The Bed by the Window

(re-run from twelve and a half months ago)

Another day, and it’s another dinner with Sis in the rehab wing. Her regular table mates at dinner, Rhonda and Cecily, are the most alert residents in the dining room. One is in her 90’s, the other over 100. Cecily smiles when I wave hello. Rhonda looks startled that I am there.
I pull up the piano bench next to Sis and try to make chit chat. The two ladies don’t hear well.
“Is that your mother?” Rhonda asks again tonight.
“No, she’s my sister,” I say.
I fill the time by showing photos from my phone. Sis looks, then Cecily, but Rhonda turns away.
The young tall server comes over with soup.
”He’s a looker,” Cecily says when he leaves.
I laugh out loud. Her comment is unexpected.
“Don’t you think he’s good-looking?” she asks, surprised at my laughter.
“He’s young,” I say, “so yes.”
“Oh, I’m not interested,” Cecily says. “I think he’s handsome, though.”
The two ladies stare at Sis while she struggles to bring the spoon of soup to her lips.
Then the looker brings over the pureed spaghetti and meatballs, plus jellied water.
Rhonda and Cecily have no food yet.
“They take their sweet time,” Cecily says.
“I’ll be glad to go to bed,” says Rhonda.
I want to ask her why, but I know she won’t hear me.
“I’m cold,” Cecily says. “My hands are cold, my feet are cold, and my bottom is cold.”
It occurs to me that the woman needs her adult diaper changed. It’s too bad she has to eat dinner that way. The server brings the real food, so now I see what Sis has been eating in blob form. She cleans her plate and then eats half the applesauce.
“That’s your dessert,” I say to her.
The tall looker overhears me and comes back with pureed pineapple-upside-down cake. My sis eats the whole cup.
Rhonda and Cecily perk up when their cake is served.
“There’s no pineapple,” Cecily says.
An aide points it out to her, but it blends in with the cake.
Rhonda concurs that there is no pineapple.
“I’ll be glad to go to bed,” she says.
“I’m cold,” Cecily says,” and there’s no pineapple.”
They shake hands in agreement.
Another aide goes to the water cooler, takes off the lid, and fishes out some fresh pineapple floating on top with a plastic fork. She slices it up and brings it over to our table. She puts it on top of Cecily’s cake.
Cecily smiles and says thank you.
Then the aide does it all again and gives fresh pineapple to Rhonda.
Five minutes later, Cecily is choking on her pineapple.
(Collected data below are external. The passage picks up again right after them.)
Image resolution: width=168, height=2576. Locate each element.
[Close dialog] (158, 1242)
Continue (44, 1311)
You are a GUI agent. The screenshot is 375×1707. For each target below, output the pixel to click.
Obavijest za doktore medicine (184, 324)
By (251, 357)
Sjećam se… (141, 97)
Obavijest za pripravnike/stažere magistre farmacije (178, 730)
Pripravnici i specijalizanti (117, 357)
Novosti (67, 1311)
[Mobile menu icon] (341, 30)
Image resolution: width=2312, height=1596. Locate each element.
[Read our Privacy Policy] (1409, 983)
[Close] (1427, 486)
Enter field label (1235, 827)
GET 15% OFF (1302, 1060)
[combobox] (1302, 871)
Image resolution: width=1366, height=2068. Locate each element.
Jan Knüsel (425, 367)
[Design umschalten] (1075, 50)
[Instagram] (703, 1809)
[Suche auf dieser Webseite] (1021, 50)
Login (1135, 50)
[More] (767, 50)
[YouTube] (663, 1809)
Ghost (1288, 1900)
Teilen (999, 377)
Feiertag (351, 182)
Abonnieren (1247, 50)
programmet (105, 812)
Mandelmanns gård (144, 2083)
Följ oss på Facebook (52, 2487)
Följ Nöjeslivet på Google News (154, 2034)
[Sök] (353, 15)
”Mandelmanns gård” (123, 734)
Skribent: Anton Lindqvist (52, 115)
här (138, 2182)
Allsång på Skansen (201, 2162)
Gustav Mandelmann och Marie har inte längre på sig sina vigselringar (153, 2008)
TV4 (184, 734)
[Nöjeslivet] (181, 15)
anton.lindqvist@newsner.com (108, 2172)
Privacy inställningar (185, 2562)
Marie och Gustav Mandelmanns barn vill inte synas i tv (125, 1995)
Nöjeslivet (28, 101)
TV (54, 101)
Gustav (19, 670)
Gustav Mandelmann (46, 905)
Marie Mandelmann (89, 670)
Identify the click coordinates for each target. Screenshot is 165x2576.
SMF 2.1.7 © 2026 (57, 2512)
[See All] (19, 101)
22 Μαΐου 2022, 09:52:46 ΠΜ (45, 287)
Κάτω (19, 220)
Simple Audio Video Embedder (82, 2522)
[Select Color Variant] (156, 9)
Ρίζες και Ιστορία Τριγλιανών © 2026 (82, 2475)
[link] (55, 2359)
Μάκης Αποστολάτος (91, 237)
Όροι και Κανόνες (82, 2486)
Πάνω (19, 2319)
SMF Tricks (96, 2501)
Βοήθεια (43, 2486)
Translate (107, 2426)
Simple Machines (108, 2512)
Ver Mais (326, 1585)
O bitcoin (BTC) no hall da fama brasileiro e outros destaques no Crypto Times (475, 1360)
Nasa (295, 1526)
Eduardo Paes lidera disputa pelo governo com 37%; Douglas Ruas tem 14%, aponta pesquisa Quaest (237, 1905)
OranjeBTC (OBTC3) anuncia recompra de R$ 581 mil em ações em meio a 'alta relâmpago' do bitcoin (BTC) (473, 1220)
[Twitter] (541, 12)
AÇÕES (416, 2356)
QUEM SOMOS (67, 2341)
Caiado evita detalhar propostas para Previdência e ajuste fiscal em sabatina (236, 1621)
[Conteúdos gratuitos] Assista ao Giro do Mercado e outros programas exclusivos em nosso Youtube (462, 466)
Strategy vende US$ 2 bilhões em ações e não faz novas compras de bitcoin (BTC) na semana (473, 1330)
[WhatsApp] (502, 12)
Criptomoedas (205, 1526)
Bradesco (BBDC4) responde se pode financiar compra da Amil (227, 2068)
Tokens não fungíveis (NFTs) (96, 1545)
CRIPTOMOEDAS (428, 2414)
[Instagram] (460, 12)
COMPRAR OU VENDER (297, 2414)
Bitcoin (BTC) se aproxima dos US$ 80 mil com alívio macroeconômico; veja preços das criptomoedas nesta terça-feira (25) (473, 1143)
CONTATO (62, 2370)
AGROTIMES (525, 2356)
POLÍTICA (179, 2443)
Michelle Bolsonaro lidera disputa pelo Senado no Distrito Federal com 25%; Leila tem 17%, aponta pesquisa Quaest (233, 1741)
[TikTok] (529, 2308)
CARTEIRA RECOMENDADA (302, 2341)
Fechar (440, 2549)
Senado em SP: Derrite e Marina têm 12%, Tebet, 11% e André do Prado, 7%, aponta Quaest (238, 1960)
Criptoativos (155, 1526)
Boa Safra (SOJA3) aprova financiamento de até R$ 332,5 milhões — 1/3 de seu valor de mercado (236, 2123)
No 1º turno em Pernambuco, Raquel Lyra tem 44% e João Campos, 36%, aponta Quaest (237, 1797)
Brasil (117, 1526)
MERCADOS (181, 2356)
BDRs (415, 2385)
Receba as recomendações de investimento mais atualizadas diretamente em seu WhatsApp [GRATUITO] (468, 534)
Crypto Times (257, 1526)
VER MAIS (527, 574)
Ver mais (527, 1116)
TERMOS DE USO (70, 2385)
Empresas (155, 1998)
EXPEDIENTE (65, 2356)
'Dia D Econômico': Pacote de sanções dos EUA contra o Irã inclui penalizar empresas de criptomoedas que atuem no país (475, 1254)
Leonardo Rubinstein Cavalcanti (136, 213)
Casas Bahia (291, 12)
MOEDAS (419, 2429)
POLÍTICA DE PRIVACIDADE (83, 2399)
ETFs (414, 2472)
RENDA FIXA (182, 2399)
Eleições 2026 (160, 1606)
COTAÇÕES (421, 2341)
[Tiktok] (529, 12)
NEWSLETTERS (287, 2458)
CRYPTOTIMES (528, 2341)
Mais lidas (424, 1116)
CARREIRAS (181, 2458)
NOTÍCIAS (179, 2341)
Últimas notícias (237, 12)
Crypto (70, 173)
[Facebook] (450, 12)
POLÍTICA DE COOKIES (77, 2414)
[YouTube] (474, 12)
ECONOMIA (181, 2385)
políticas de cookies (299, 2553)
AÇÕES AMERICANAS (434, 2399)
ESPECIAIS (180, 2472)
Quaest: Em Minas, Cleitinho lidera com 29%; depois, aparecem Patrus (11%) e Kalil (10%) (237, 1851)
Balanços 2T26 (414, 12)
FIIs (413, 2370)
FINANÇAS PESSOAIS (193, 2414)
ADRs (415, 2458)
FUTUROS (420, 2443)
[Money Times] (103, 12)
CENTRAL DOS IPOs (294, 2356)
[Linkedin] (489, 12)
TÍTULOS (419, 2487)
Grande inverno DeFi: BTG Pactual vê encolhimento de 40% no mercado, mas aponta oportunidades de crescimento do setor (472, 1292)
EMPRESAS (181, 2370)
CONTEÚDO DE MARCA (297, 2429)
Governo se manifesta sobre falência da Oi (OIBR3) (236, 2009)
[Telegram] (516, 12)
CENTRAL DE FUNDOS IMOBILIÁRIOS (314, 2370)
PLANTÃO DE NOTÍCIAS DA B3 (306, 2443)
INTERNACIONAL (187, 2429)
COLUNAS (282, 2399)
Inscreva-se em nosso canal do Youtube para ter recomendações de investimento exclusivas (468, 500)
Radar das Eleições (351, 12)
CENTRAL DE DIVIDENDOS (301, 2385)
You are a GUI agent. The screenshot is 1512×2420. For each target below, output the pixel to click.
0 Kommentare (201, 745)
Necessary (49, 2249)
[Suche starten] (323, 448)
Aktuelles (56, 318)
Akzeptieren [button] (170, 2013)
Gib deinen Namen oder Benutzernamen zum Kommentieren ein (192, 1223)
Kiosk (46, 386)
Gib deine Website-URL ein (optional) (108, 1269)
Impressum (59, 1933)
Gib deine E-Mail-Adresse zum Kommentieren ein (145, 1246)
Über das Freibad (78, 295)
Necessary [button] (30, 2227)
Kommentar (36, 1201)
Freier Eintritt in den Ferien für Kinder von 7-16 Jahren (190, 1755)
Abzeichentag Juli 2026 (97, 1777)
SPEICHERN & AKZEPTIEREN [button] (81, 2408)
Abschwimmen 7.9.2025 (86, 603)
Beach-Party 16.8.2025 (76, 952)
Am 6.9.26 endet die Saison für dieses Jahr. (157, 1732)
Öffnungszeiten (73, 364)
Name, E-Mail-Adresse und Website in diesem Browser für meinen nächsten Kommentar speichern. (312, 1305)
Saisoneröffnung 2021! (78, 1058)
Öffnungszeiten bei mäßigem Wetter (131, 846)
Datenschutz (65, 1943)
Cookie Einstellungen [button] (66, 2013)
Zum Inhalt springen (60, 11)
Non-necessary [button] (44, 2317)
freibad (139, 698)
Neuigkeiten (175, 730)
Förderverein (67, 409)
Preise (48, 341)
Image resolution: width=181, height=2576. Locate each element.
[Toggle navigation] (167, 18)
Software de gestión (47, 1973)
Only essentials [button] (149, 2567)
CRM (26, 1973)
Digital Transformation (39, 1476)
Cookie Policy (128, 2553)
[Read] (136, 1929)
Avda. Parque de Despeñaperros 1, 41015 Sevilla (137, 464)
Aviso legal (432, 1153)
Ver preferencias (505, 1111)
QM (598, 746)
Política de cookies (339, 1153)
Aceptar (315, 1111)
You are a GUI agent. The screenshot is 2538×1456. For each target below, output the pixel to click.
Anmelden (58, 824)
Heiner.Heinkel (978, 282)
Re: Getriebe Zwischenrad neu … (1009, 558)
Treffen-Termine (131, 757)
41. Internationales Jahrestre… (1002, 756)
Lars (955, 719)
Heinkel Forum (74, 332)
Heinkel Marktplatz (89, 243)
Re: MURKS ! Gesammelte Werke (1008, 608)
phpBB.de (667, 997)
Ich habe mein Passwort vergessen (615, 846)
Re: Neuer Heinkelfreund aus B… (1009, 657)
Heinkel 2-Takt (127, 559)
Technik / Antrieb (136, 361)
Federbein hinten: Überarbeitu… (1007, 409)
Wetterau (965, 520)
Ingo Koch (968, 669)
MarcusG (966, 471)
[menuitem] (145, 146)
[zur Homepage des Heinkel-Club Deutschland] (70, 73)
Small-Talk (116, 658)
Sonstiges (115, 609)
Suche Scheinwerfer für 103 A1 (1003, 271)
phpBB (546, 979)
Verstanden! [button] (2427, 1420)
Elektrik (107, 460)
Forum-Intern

There’s a reason the prescribed fruit has been baked into oblivion on the cake.
Then a man with a USS Lexington hat wheels over.
“Have you seen Vivian?” he asks me.
“No,” I say. “Were you in the military?”
As he tells his story of World War II in the South Pacific, he reaches out and touches my leg. I am learning that it doesn’t always pay to chat up the residents.
I wave good bye to the two ladies and the military man. They don’t respond. I wheel Sis back to her room and once again ask the aide if she can be moved to the bed by the window. The old woman roommate has left today to go down south to live near her daughter, and I want my sis to have a view of the green outdoors instead of the brown curtain.
The CNA refers me to the nurse’s desk. The big man behind it is eating a sub sandwich. I catch him mid-bite and ask about moving Sis. He says he will get it done.
I need to go home and eat something. I change the channel to the Country Music Awards and say good-bye.
The USS Lexington guy is wheeling himself into Sis’s room.
“Is this where I bed down for the night?” he asks.
“No, not in here,” I say. “This is my sister’s room.”
“Well, where am I supposed to bed down?” he asks. “Why won’t anyone tell me?”
It would all be sad if it weren’t so funny.
It would all be funny if it weren’t so sad.
The people who work in skilled nursing facilities are some kind of angels. I will tell them that the next time I come.
“See you tomorrow,” I say to Sis after the military man leaves.
“Bye,” is all she says.

(This was last year.  Things have greatly improved).

3 thoughts on “The Bed by the Window

  1. I love that shirt or dress she was wearing. I’ve never worked with the elderly, but, I did have quite a few Adopted Residents and Grandmother’s in my time, so I can relate.